In the early days of the newly-formed Union, government was minimal and considered a necessary evil. Our ancestors did not look to government for anything. Far from playing a direct role in every citizen’s life, government instead held close to the tight restrictions placed upon it by the Founding Fathers. There was a respect for the newly written Constitution, and while first generation politicians fretted over large and heady issues, the population remained far removed on farms, separated by large distances, working long, difficult days just to survive.
It was a wild frontier, filled with brave, hard-working, God-loving people from many countries. They had risked their lives and spent whatever money they had to reach our shores in the hope of a better life. These were not hyphenated Americans. There were no Italian-Americans, no Irish-Americans… Just Americans.
And amid the chaos there was also a raw, frontier logic that dictated a genuinely new kind of marketplace. It was a fresh idea at the time. A market driven by supply and demand, not a centralized economy based on the whims and forecasts of an elite group of politicians. Free from government involvement, or any centralized planning for that matter, people were able to enter into business agreements only when both sides felt they profited. The snake oil salesmen and hucksters never lasted long, since quality of product, word of mouth, reputation and consistency of service determined winners and losers.
During these early days people were not looking for assistence from the government; indeed the “government” was a distant, vague notion to the early settlers.
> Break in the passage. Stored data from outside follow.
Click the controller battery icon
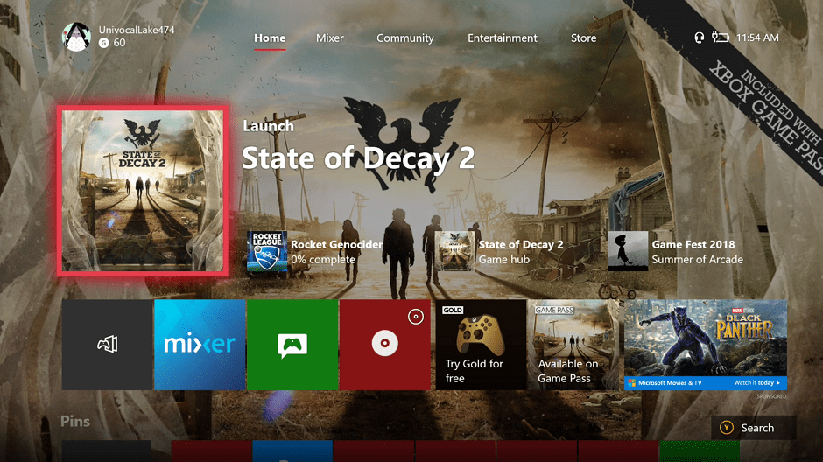This screenshot has width=823, height=462. [721, 38]
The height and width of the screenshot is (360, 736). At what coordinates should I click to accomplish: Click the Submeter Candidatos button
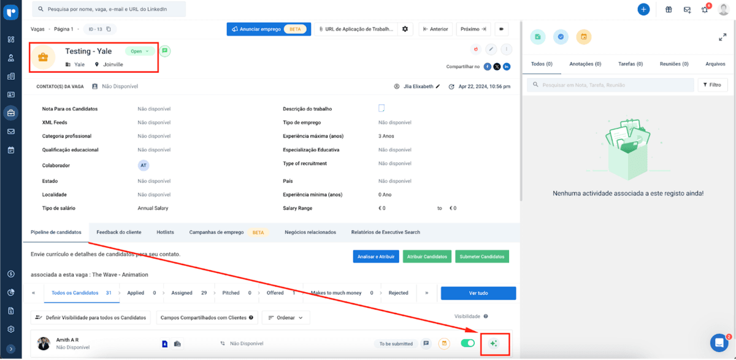[x=482, y=257]
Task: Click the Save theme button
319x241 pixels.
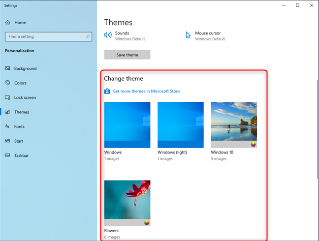Action: (128, 55)
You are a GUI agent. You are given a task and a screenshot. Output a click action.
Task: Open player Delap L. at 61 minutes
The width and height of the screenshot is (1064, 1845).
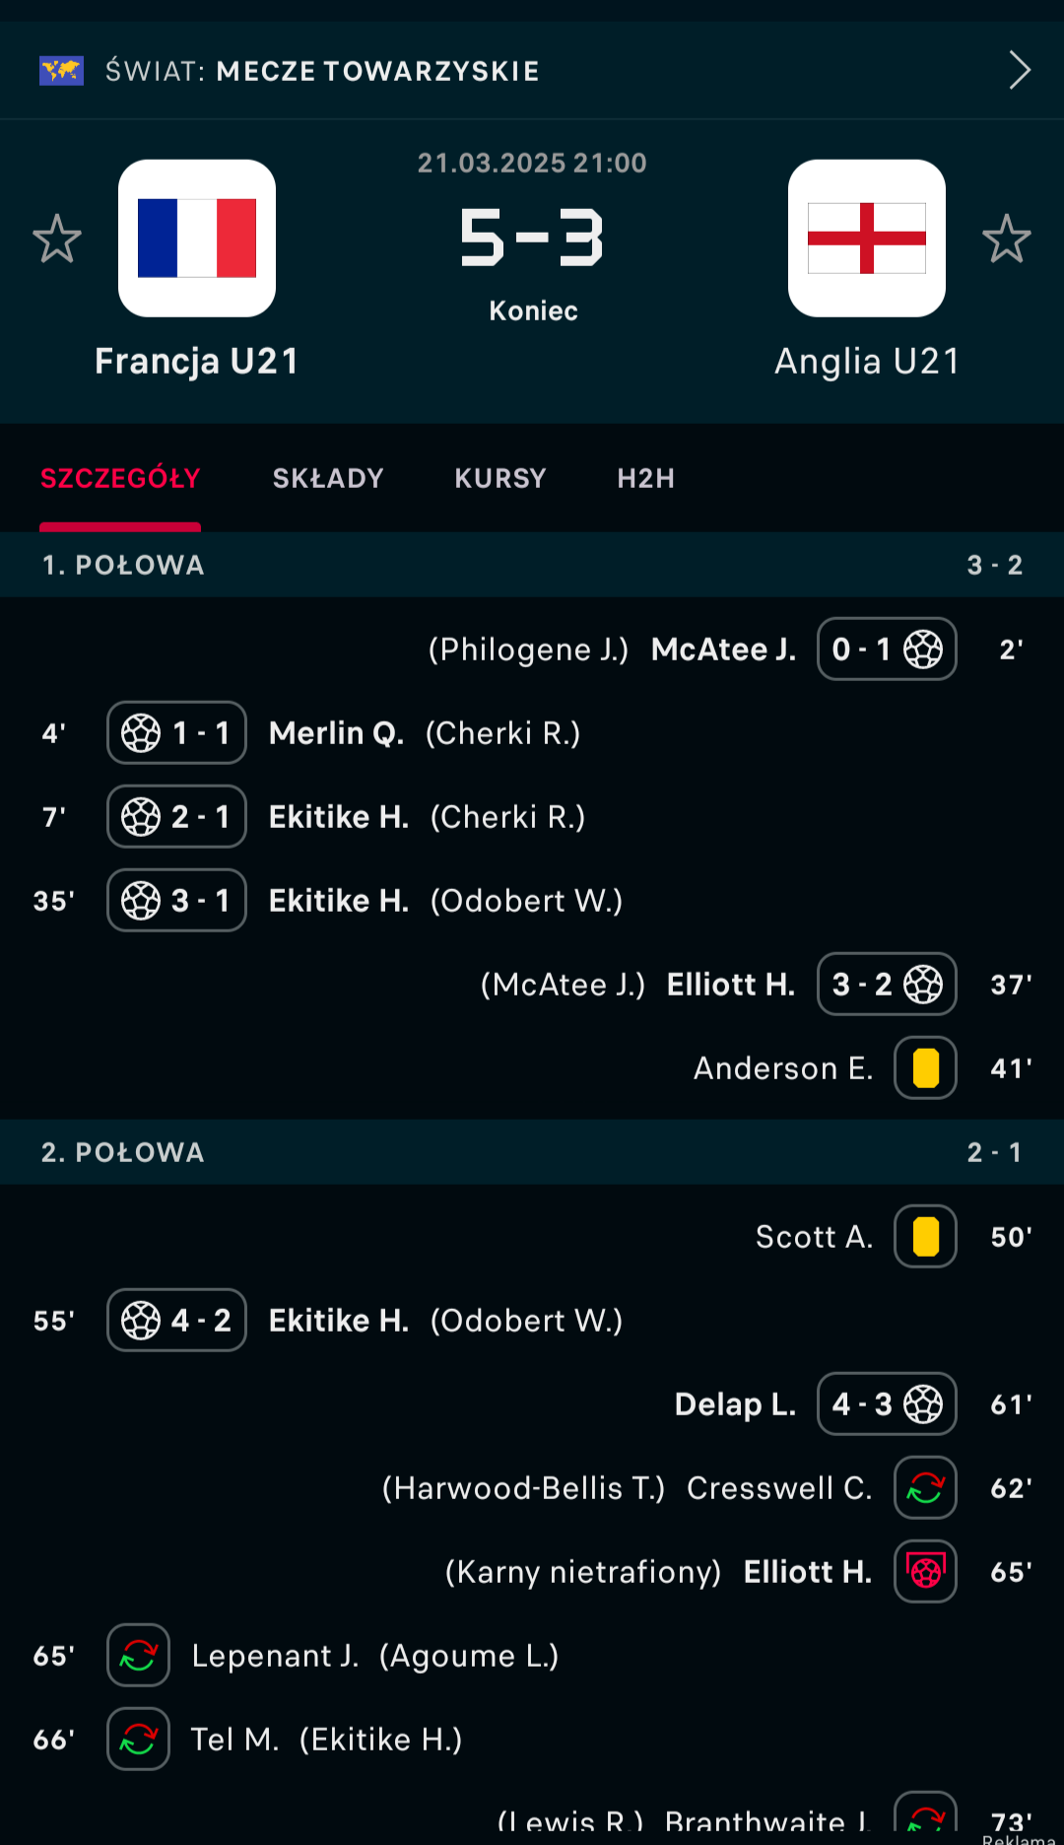point(735,1403)
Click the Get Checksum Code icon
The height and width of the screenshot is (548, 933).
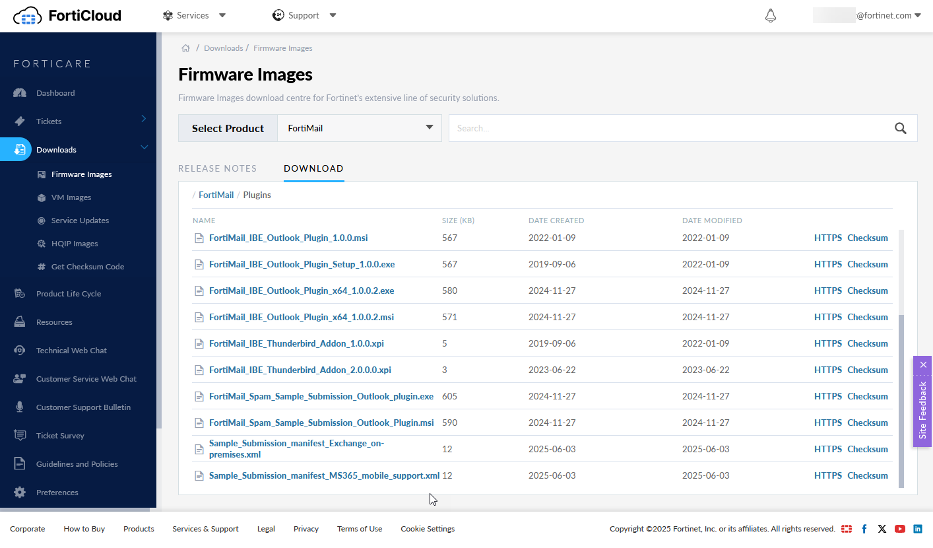click(41, 266)
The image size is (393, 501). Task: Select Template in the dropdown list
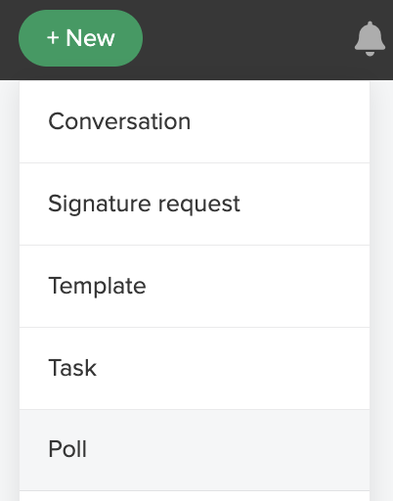coord(195,286)
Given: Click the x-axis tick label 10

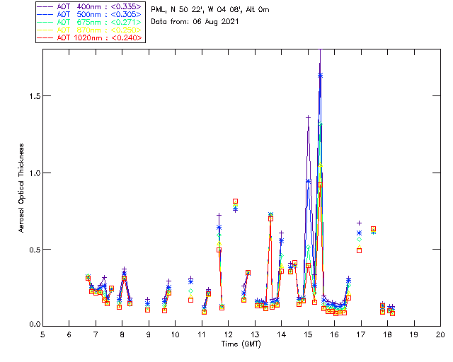Looking at the screenshot, I should pyautogui.click(x=175, y=334).
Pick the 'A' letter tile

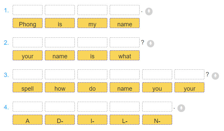[x=28, y=120]
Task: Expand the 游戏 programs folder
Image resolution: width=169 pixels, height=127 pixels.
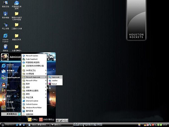Action: point(34,94)
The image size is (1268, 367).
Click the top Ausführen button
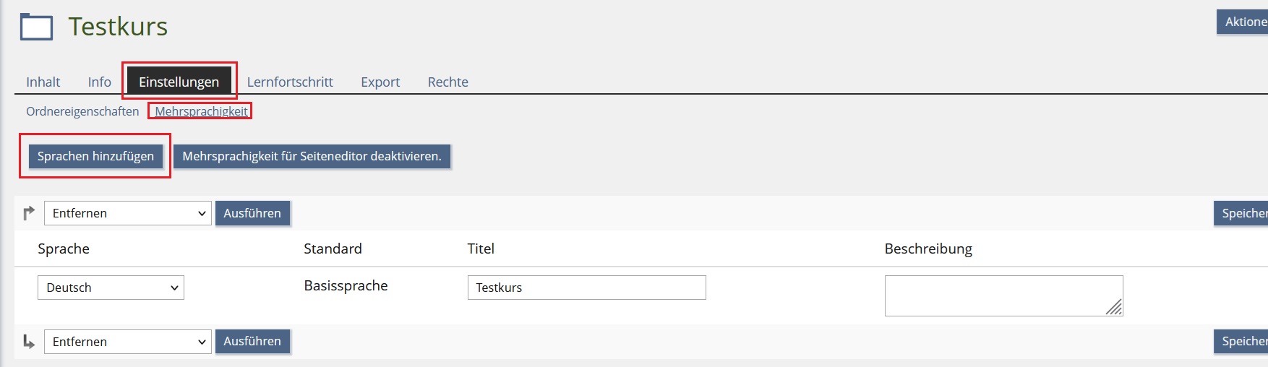[252, 213]
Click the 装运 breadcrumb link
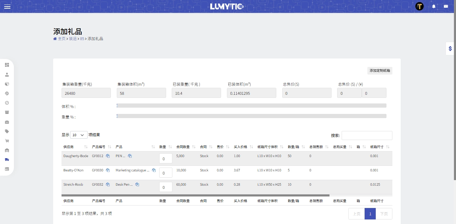The width and height of the screenshot is (456, 224). click(73, 39)
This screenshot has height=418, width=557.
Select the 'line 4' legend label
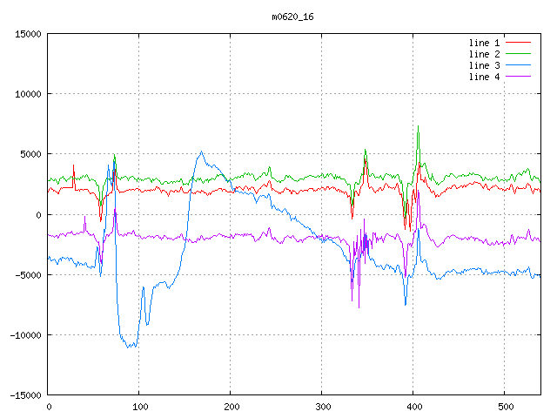[x=484, y=77]
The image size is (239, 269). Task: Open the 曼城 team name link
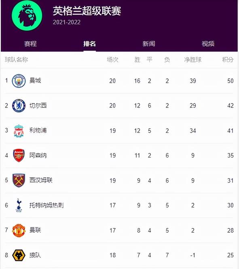pyautogui.click(x=35, y=80)
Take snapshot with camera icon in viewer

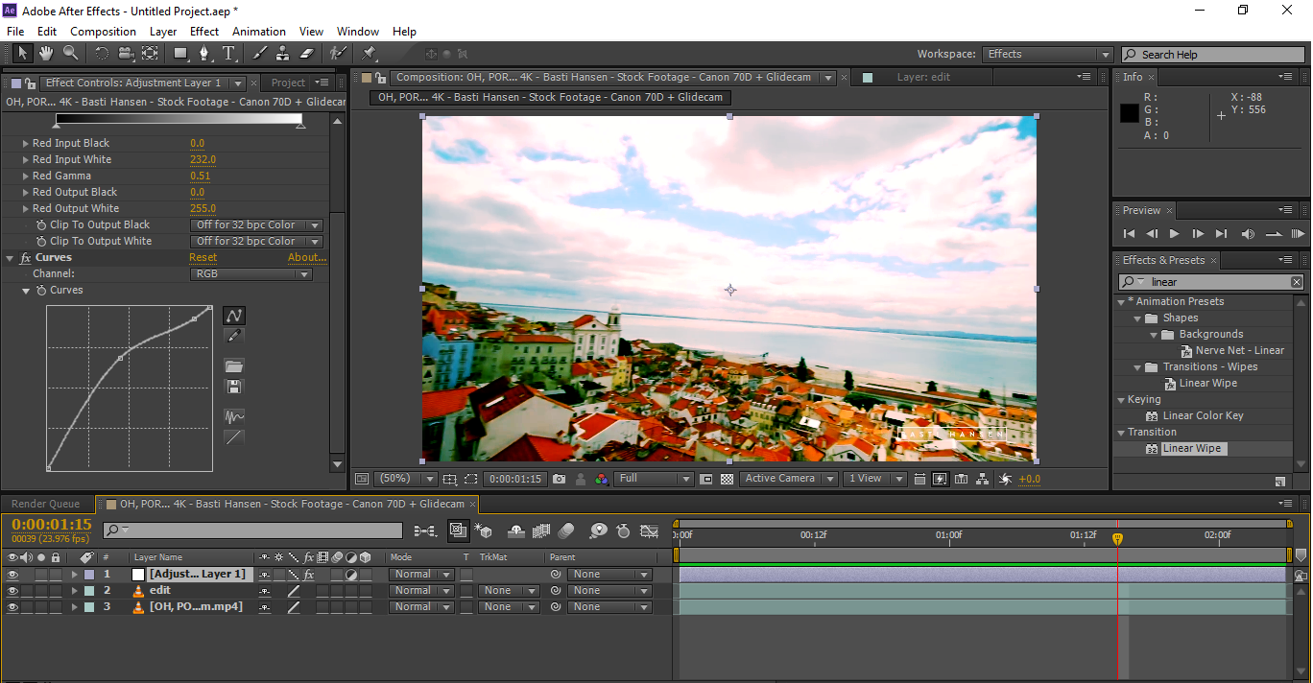559,479
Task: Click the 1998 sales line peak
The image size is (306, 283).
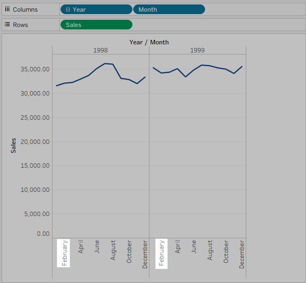Action: point(105,63)
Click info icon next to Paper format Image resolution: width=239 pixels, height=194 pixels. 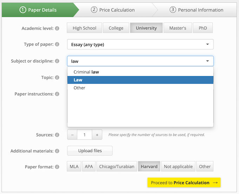[57, 167]
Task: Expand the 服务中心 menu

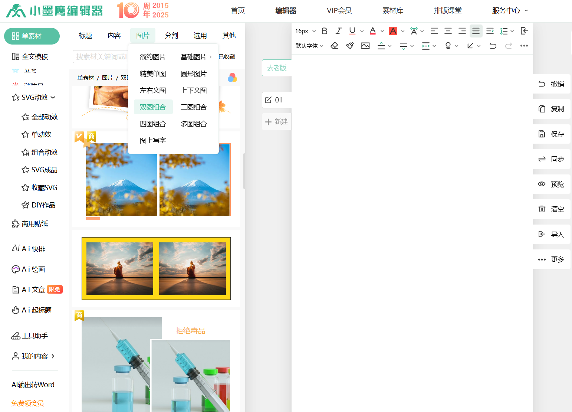Action: click(510, 10)
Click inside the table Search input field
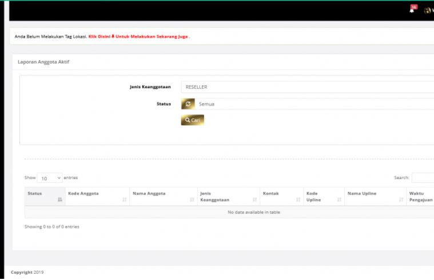The width and height of the screenshot is (434, 280). click(x=423, y=178)
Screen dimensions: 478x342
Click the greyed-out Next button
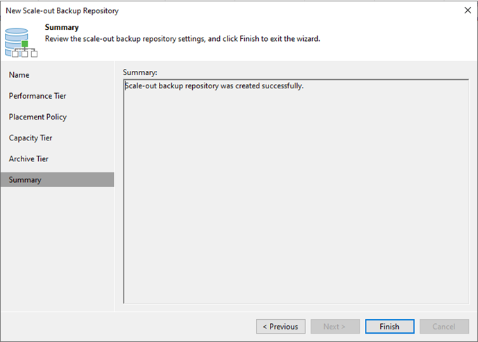pos(335,327)

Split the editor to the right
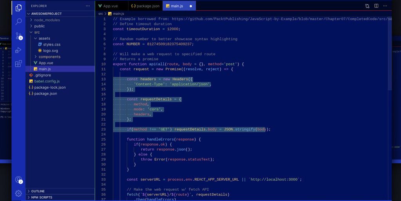click(376, 6)
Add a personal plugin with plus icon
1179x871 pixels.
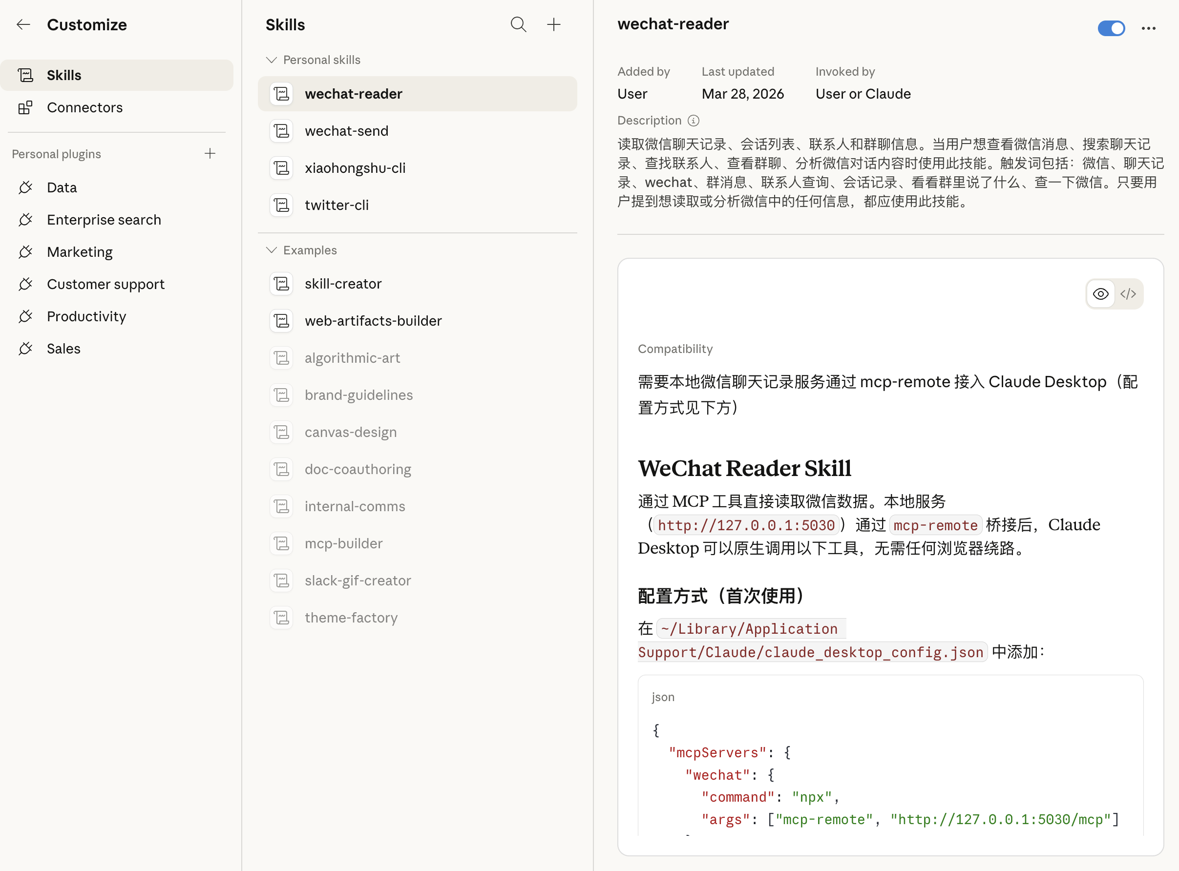click(x=210, y=153)
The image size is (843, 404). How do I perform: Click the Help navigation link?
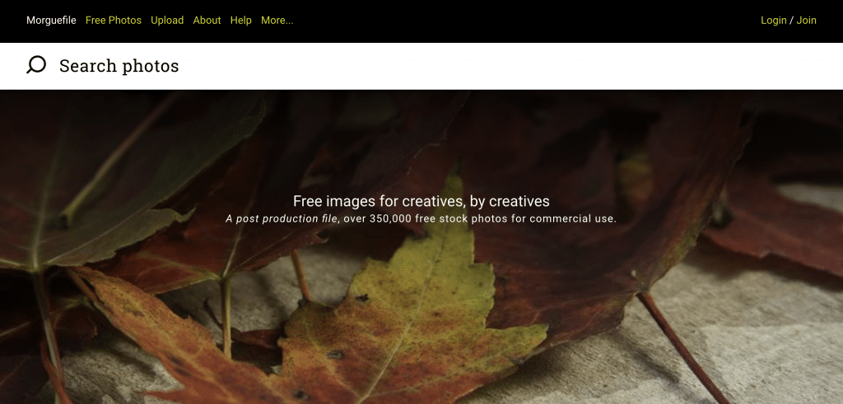241,21
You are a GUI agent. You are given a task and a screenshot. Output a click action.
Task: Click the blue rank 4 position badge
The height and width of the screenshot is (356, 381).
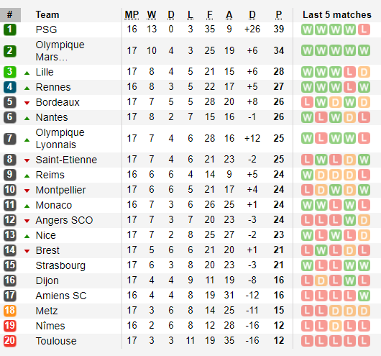point(10,87)
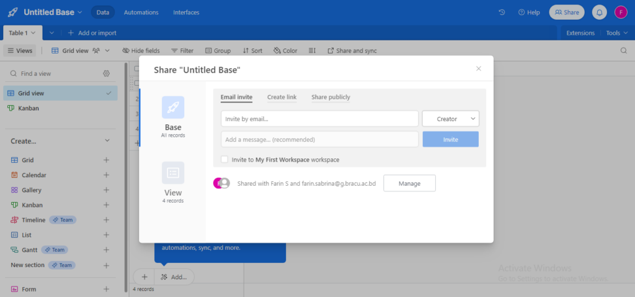Open the Creator permission dropdown

click(x=450, y=119)
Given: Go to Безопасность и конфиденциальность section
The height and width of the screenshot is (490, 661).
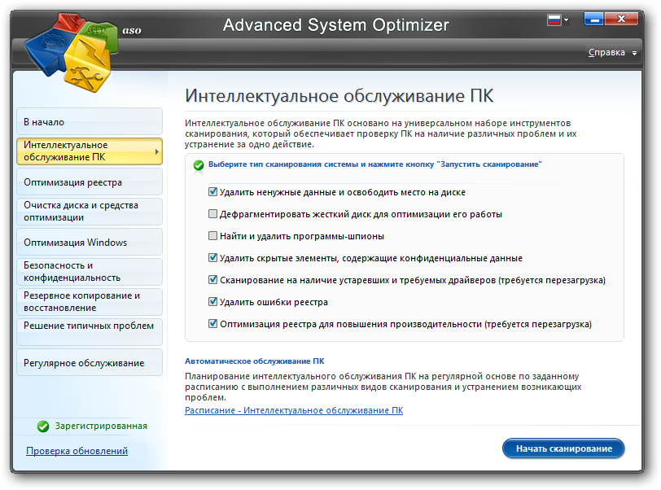Looking at the screenshot, I should coord(89,272).
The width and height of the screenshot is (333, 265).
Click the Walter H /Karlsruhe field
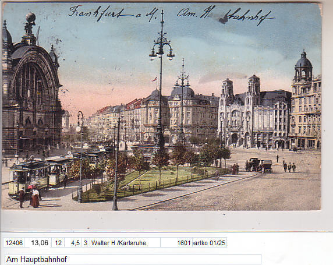(125, 242)
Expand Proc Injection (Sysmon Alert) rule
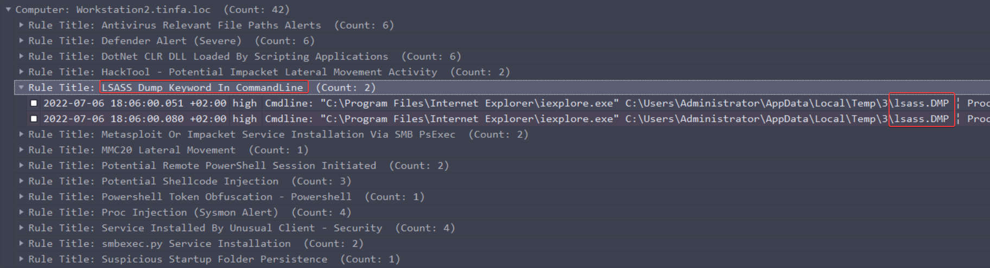990x268 pixels. (x=21, y=212)
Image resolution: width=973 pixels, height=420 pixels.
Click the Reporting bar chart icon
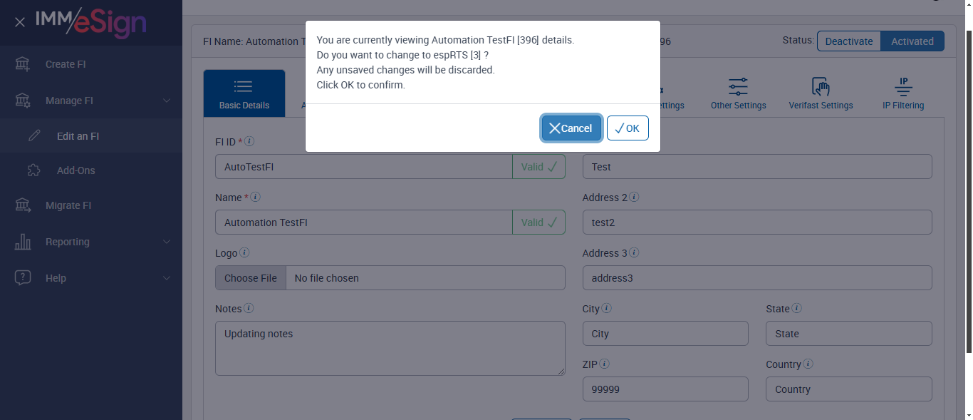23,242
Nor did these frontier men and woman, who toiled 16 hour days in their fields have neither the time nor inclination to determine if they qualified for victim status.
They were too busy working their fields and trying to feed their families. The whole reason they had come to this country was because they were leaving behind a monarchy or some other oppressive and poorly functioning government that marginalized their ability to pursue their dreams and live the kind of life they so desperately desired. (This innate drive, this passion held inside the souls of men and women to be better, to excel, to out-perform, is the key ingredient fully omitted in the writings of Karl Marx, Engels and others. It is worth noting that given a chance, people would risk their lives to seek a better life rather than be a widget in a centralized grand plan).
It’s important to realize that this land of milk and honey was brutal back then. It was freezing cold in the winter and oppressively hot in the summer and mere survival was a challenge. But it was still far better than the countries these early immigrants had fled. These people were not seeking preferential treatment; they were seeking a chance to work their butts off to bring their dreams to life.
Now contrast those early days and that frontier attitude with our current situation. Government has grown far beyond the constraints placed upon it by the founding documents. Indeed, much of what government does today is, quite literally, unconstitutional. In fact, more and more the constitution is viewed as an historical, naive document, rather than the preeminent guiding principles of personal freedoms and limited government.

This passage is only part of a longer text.